» **What you need to do**: Copy the rows below word for word, leaving out the pictures.

» **Records supplied**:
====

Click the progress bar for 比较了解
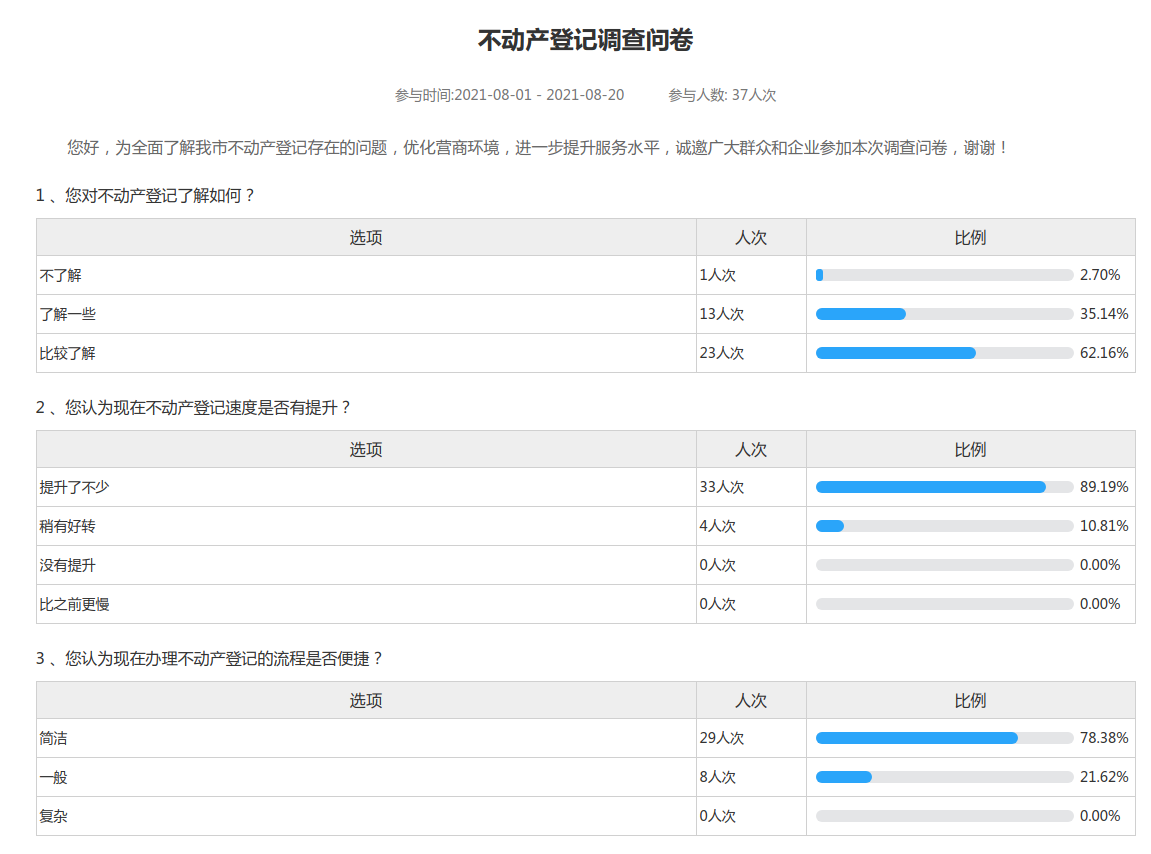Screen dimensions: 1151x854 (x=944, y=353)
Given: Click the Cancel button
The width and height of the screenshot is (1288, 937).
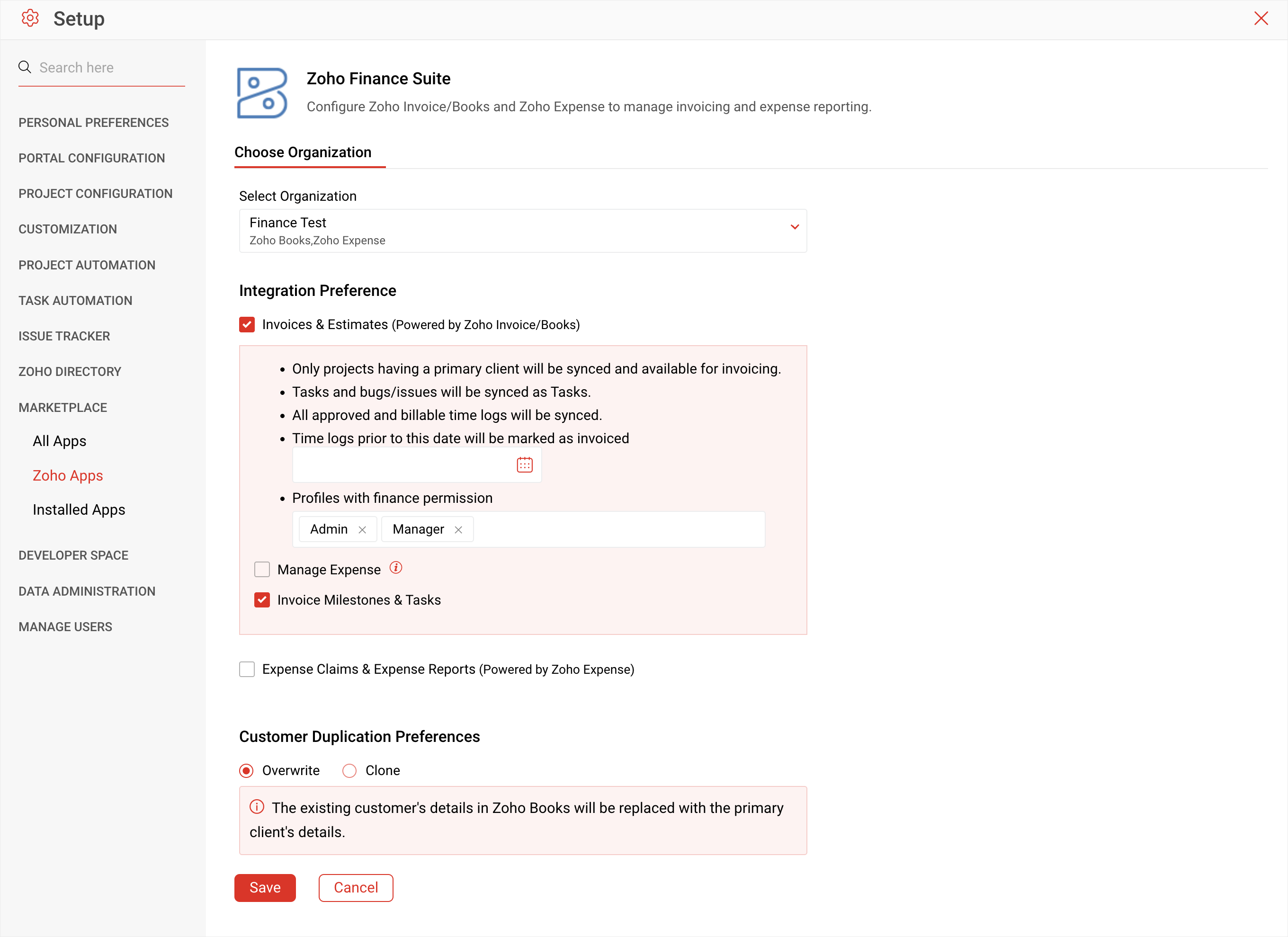Looking at the screenshot, I should point(356,888).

====

» **Exercise response**:
Click the progress bar for 比较了解
Screen dimensions: 1151x854 (x=944, y=353)
Given: Click the Cancel button
The width and height of the screenshot is (1288, 937).
Looking at the screenshot, I should point(356,888).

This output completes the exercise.